#### Text block:

----------

Armine had a close relationship with her sister Adelaide, and asked her to come with her to St. John's to teach music. Adelaide accepted the offer: she taught music at the school but stayed for just one year. Their mother, Harriet, during this time, had taken seriously ill. Adelaide felt the desperate need to nurse their sick mother but lacked the necessary knowledge. After their mother died in 1884, Adelaide turned towards the nursing profession with great success. In 1907, becoming the first university professor of nursing in the world.

=== Marriage and motherhood ===
Shortly after arriving in St. John's Armine met William Gilbert Gosling who was born in Bermuda in 1863. In 1881 he had joined the staff of Harvey and Company, a St. John's wholesale provisions firm with strong ties to Bermuda. Armine and Gilbert, fellow boarders, first met in 1882 in the dining room at Mrs. Coen's boarding house in St. John's. The two reportedly developed a close bond after their first meeting. Armine and Gilbert were engaged in 1886, and Armine gave up her job as principal in order to prepare for marriage. Many friends considered their union a reckless choice, given the couple’s limited means and uncertain prospects, but both held strong faith in their ambitions for the future. In January 1886 she left St. John's and travelled to Bermuda, where she spent the winter of 1886-1887 with her future in-laws at the Gosling family home, Strawberry Hill.

----------

#### Material shown:
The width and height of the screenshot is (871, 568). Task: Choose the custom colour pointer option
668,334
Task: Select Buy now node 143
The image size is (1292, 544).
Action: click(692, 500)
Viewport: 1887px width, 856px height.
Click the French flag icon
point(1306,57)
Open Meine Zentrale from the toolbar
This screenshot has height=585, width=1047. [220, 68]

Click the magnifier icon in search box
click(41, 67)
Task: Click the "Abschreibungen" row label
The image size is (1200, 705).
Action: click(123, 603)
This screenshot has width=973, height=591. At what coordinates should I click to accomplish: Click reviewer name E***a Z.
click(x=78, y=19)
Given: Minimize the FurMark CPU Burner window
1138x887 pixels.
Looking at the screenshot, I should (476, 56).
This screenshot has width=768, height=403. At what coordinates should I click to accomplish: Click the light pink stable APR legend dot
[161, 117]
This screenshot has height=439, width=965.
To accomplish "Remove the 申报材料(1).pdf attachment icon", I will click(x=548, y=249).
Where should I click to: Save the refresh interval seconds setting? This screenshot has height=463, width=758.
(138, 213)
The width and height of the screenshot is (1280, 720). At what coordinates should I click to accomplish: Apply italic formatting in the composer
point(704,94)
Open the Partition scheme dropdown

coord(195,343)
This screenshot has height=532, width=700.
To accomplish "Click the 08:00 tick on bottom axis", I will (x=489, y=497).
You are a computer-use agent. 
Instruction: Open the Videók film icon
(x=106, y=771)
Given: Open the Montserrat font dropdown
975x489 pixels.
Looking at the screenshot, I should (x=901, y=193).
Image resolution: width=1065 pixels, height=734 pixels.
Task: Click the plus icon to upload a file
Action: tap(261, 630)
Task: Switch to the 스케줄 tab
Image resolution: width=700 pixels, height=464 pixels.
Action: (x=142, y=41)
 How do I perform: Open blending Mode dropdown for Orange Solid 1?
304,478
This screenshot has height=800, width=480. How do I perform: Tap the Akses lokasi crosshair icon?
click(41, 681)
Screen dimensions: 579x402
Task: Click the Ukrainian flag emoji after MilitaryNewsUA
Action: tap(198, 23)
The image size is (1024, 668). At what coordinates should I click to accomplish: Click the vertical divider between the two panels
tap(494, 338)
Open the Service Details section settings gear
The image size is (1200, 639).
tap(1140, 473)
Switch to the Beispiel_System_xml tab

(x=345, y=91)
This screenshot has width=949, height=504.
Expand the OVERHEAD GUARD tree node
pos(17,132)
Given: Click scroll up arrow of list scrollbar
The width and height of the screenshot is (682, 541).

----------

#### Requirement A:
List every person named in the text about Armine's family and marriage, giving each person once.
#### Requirement B:
Continue the text about Armine's family and marriage from the point where it stops.

#### Final answer A:
Armine, Adelaide, Harriet, William Gilbert Gosling, Mrs. Coen

#### Final answer B:
On January 2, 1888 she and Gilbert were married. Following their wedding, the Goslings settled in St. John's. During the first portion of her married life, Armine led a conventional life as a homemaker and mother. They had six children: Ambrose (born in 1888), Armine (1891), Francis (1895), twins Arthur and Gilbert, (1901), and Elizabeth (1904). Both Gilbert Jr. and Elizabeth died in infancy, placing a shadow over the young couple's lives. Armine, much like her mother, sought determination from hardship. She became a staunch advocate for maternal and child welfare and, in 1897, fundraised enough money to create a new wing for the women and children at the General Hospital.

=== Later life and legacy ===
By the early 1900s, her husband's career had become a success. Gilbert served as director of Harvey and Company from 1913 until 1927 and was mayor of St. John's from 1916 to 1920. They established a comfortable life for themselves, and Armine began to address topics of women's rights and women's importance in Newfoundland society. The two were happily married for almost forty years. Due to Gilbert’s failing health, Armine spent winters in Bermuda beginning in 1921 and moved to Bermuda permanently with her husband in 1927.

Upon her husband's death in 1930, Armine returned one last time to Newfoundland in 1934. She donated over 4,000 of his books to the City of St. John’s. That final gift led to the founding of the Gosling Memorial Library in 1936, the first free public library in Newfoundland, which would go on to serve 400 towns and villages, and grew to have over half a million books borrowed per year.

In addition to her civic work, Gosling also contributed to the development of women’s sports in Newfoundland. In 1905 Gosling became the Vice-President of the new Ladies Avalon Curling Club. She was also an avid golfer and was elected Women's Captain at Bally Haly Golf Club
in St. John's in 1912. After retiring to Bermuda, Armine won a women's golf championship at Riddell's Bay, at the age of 65.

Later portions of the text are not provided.